Wilfred Owen decided to rework the ancient Bible story of the binding and killing of Isaac by his father Abraham. If you recall, Abraham listened to his god’s instructions and carried them out until the last moment, whereupon an angel called him out of heaven, telling him to “offer the ram of pride instead” of Isaac. In Owen’s poem, the action follows this form until the angel makes an appearance. At this point, old man Abraham turns remorseless:

               But the old man would not so, but slew his son.

               And half the seed of Europe, one by one.

Reading them today, it is surprising how closely the two poems converge. In both cases, fathers grieve in different ways over the slaughter of their sons. They also brood over the paternal responsibility for the bloodletting. This introduces elements of ambiguity into the reflection.

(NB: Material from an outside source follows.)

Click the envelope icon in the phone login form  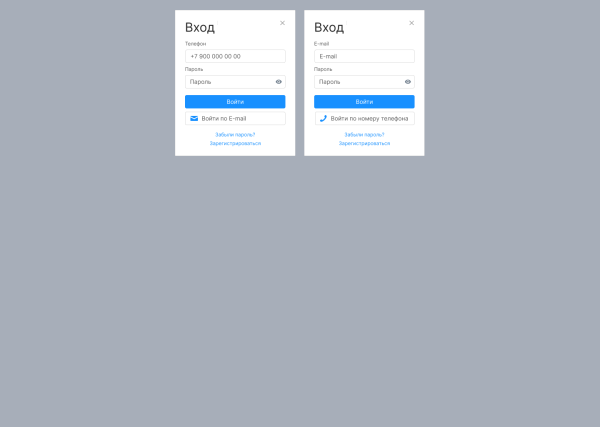pyautogui.click(x=194, y=119)
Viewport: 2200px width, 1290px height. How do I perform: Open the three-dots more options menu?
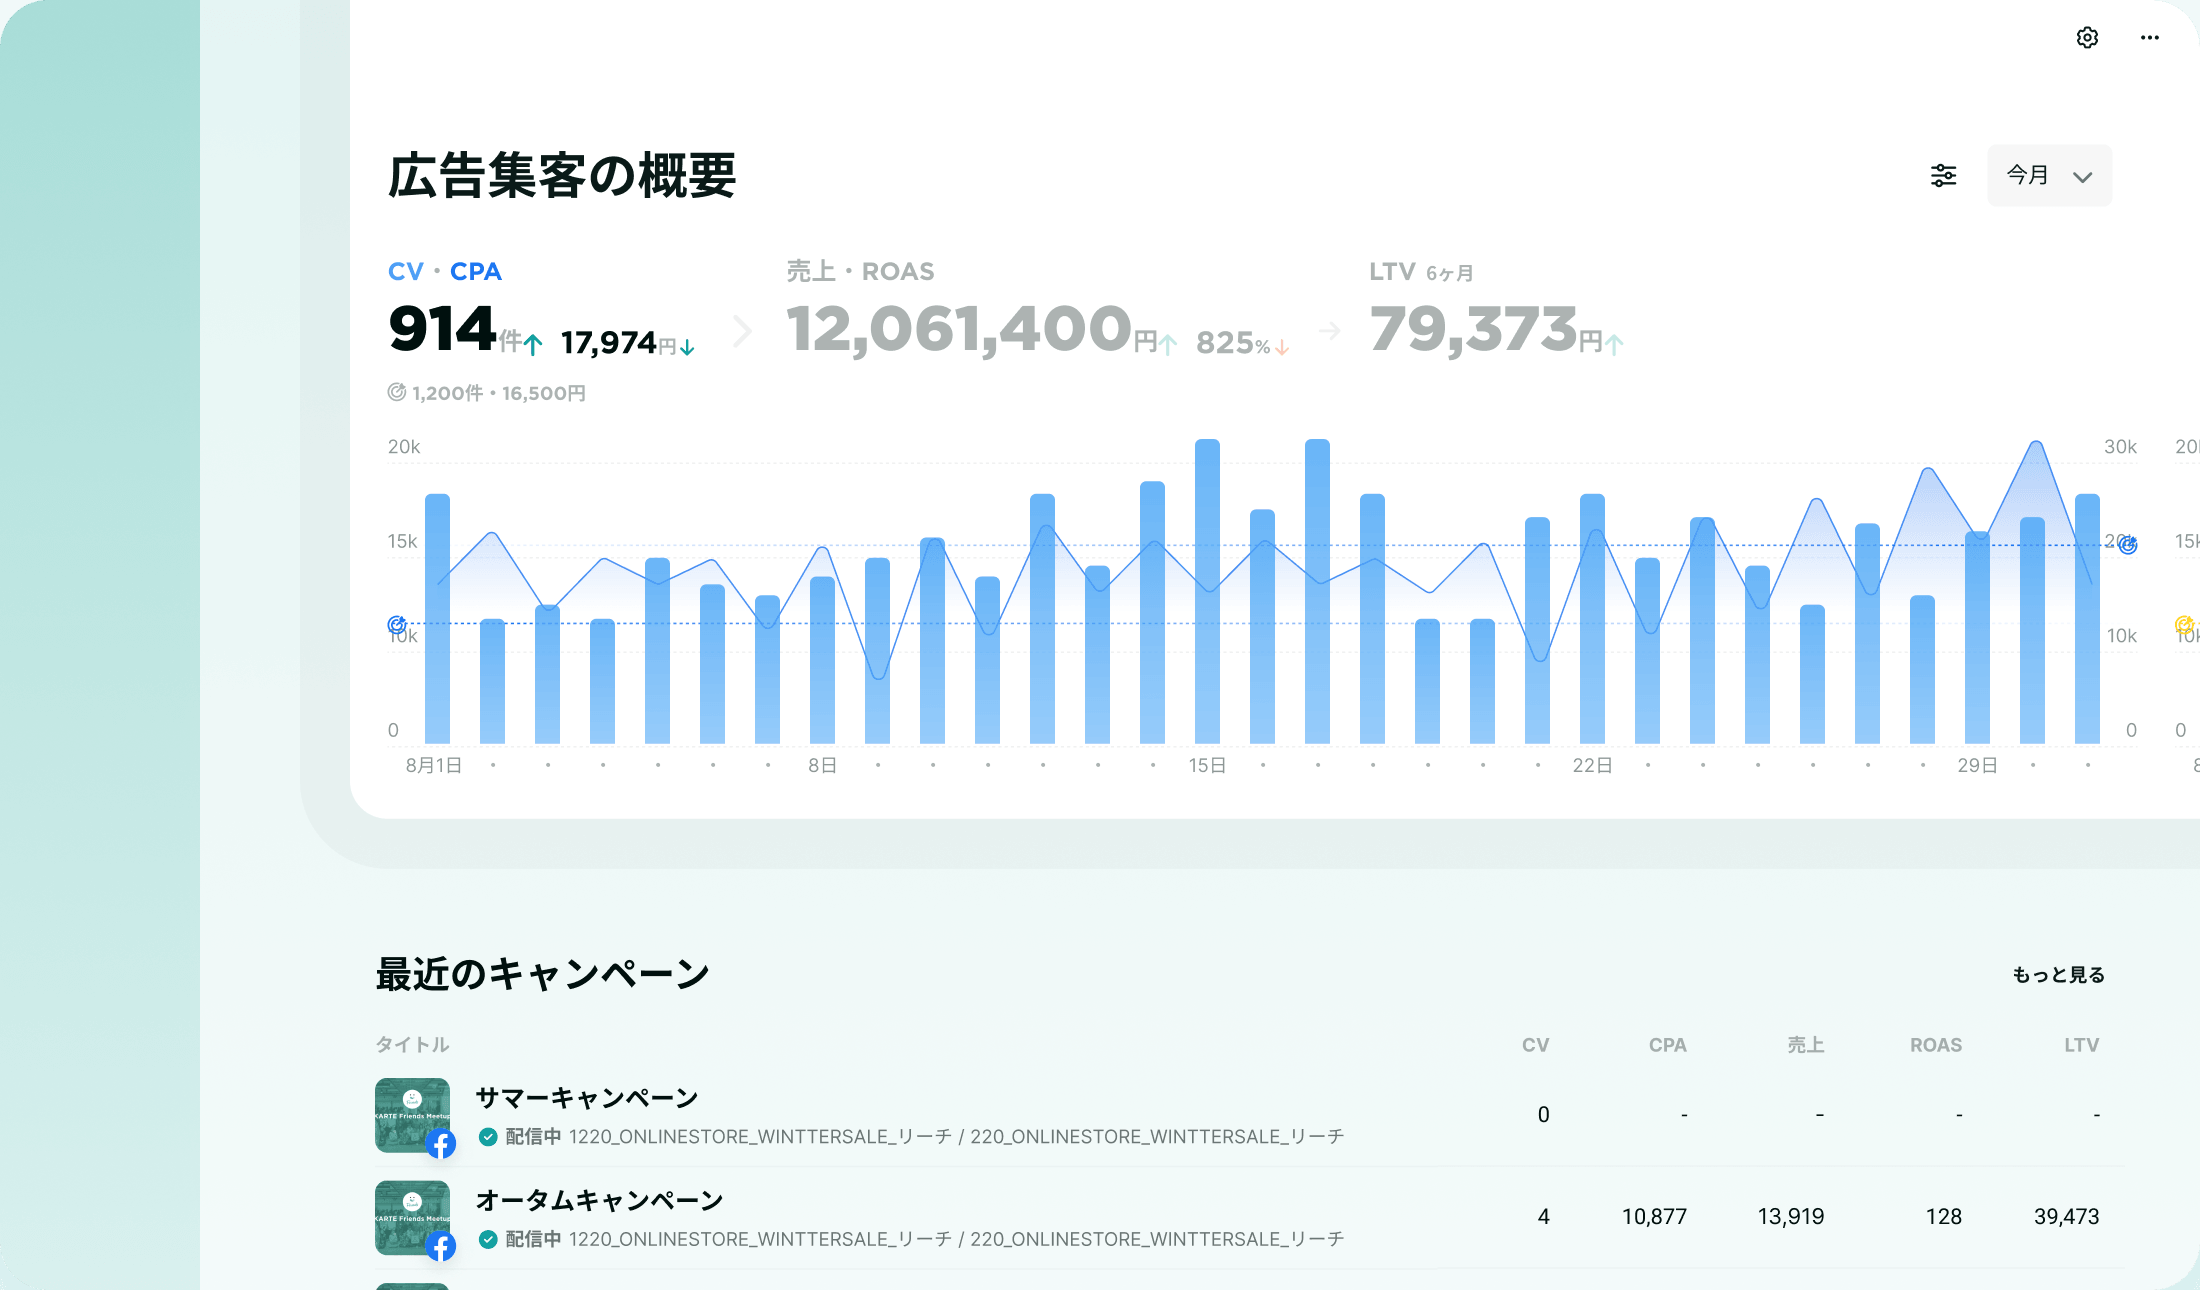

Last week, some mediocre California mayoress announced that she wasn’t going to attend a Veterans Day event in her city of Richmond. Gayle McLaughlin, in fact, was down with the “Occupy” guys and gals instead. You can easily picture the response she got: the city of Richmond insulted, along with the memory of its brave men and women in uniform. Indeed, there might not even be a Richmond if not for those unforgettable volunteers. But if this were true, then the writing of history would always be simple. So would the composition of morality stories. Both Kipling and Owen came to the conclusion that too many lives had been “taken” rather than offered or accepted, and that too many bureaucrats had complacently accepted the sacrifice as if they themselves had earned it.

And this has made a lot of difference. It means, for example, that each case needs to be argued on its own merits. I am convinced that the contingents who went to fight in Afghanistan and Iraq, though badly led on a scale almost equal to that of 1914 to 1918, are to be praised and supported. But I take no comfort from the idea that this should be an official position. I must say I think that La McLaughlin expressed herself with awful casualness (because Nov. 11 is, after all, truly—still—a solemn day on the calendar). But it’s still more important on such a day to discuss dissent, and to reflect on whether it might have been your own enemy, or your deeply mistaken father, who brought you bound to the pit and alive to the burning.